Ending a deadlock

The Supreme Court’s recent judgement permitting states to levy taxes on mining activities within their respective territories is a breakthrough decision with far-reaching implications. The 8:1 judgment, authored by none other than the Chief Justice of India DY Chandrachud, provides much-needed clarity on the legislative competence of states to impose taxes on mining activities. With the verdict, a longstanding legal ambiguity now comes to an end. Experts view this ruling as reinforcing the principles of fiscal federalism and state sovereignty under the Indian Constitution.
The verdict delineates a crucial distinction between royalties and taxes. While royalties are contractual payments from lessees to lessors for the extraction of minerals, taxes are statutory impositions by the state. It explicitly clarifies that royalties, as outlined under the Mines and Minerals (Development and Regulation) Act, 1957, are not equivalent to taxes. It may be recalled that back in 1989, the court had ruled that states could collect royalties but not impose additional taxes on mining and mineral development. The states can now impose taxes in addition to royalties without overstepping their legislative boundaries.
The Supreme Court ruling is a welcome development for states rich in mineral resources. By affirming their right to impose taxes on mining activities, the apex court has empowered them to generate substantial revenue, which can be crucial for their development. CJI Chandrachud minced no words in saying that state legislatures derive their power to tax mines and quarries under Article 246 of the Indian Constitution, read with Entry 49 of List II (State list) of the Seventh Schedule, which deals with tax on lands and buildings. In contrast, the Entry 54 of List I (Union List) is a general provision conferring the Centre the power to regulate mines and minerals development declared by parliamentary law. It doesn’t entail taxation powers. The apex court categorically held that limitations imposed by Parliament in the MMDR Act did not influence State taxation of mining lands under Entry 49 in the State List. The court also examined Entries 23 and 50 of the State List, which deal with states’ power to regulate mines and mineral development, and the power to impose tax on mineral rights, respectively.

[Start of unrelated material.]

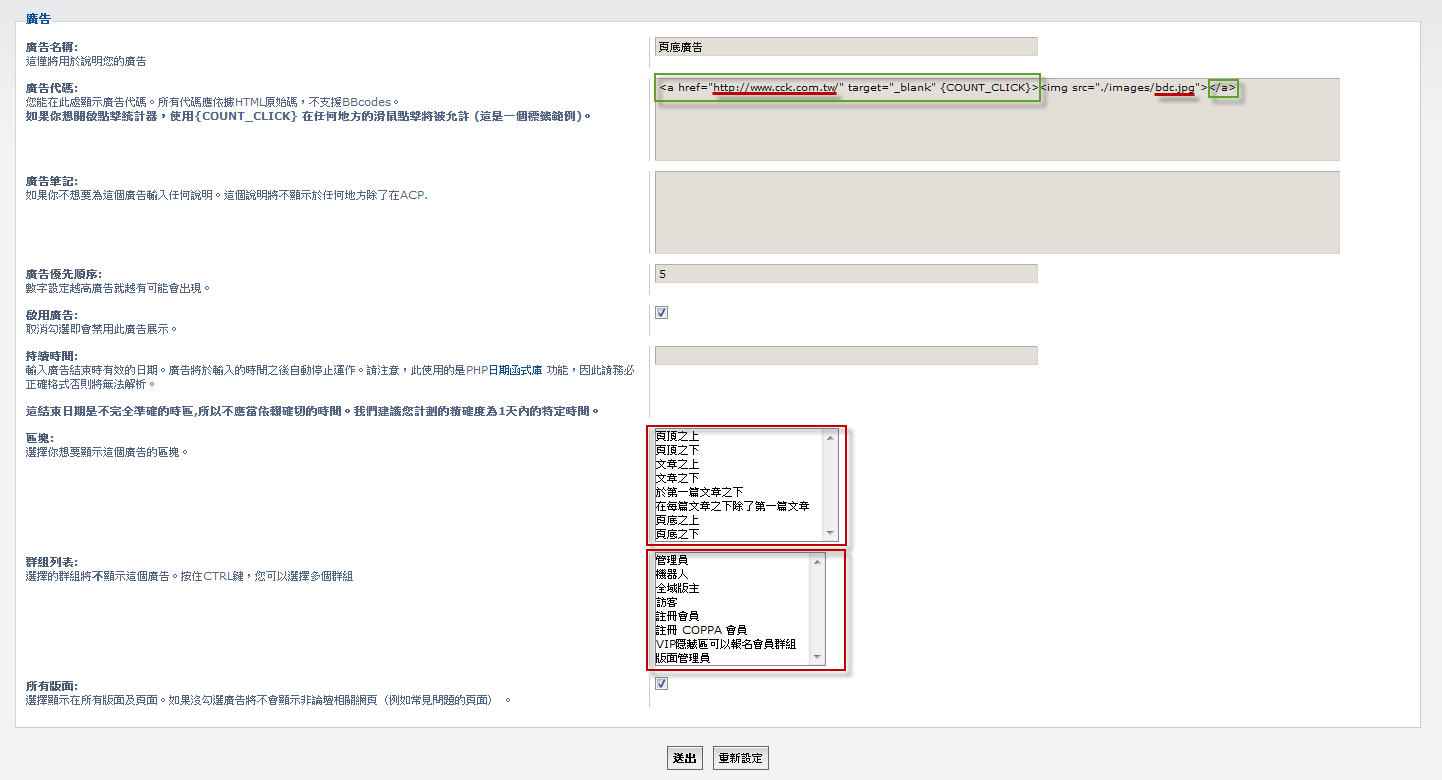Click the 重新設定 reset button

[x=741, y=758]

The judgment aligns with the spirit of fiscal federalism, which can also be viewed as a basic feature of the Indian Constitution. Fiscal federalism allows states the autonomy to manage their resources and finances while ensuring a balanced distribution of wealth across the nation. Chief Justice Chandrachud clearly stated that undermining the taxing powers of state legislatures would impede their ability to deliver on welfare schemes and services, which in turn would impact the state of infrastructure, health, education, and R&D.

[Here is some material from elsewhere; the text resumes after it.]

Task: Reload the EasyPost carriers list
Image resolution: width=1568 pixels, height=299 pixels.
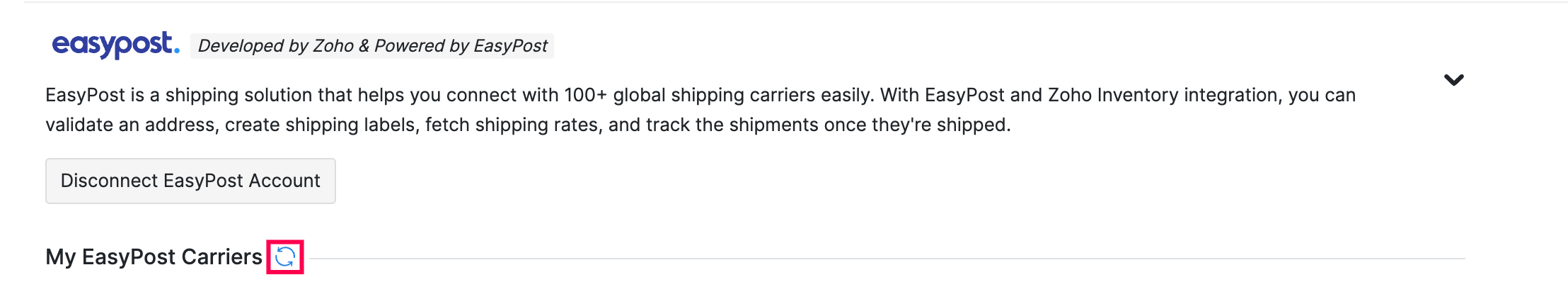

However, one cannot completely overlook the solitary dissenting note of Justice BV Nagarathna who highlighted concerns about granting states unchecked taxing powers. She cautioned against potential market distortions if mineral-rich states impose exorbitant taxes. While her concerns are valid, the majority opinion’s emphasis on the constitutional benchmarks ensures that state taxation powers remain subject to limitations imposed by Parliament. The upcoming hearing (July 31) on whether the judgment should be applied retrospectively or prospectively will resolve the final uncertainties in the case. If applied retrospectively, states could gain significant revenue from past mining activities.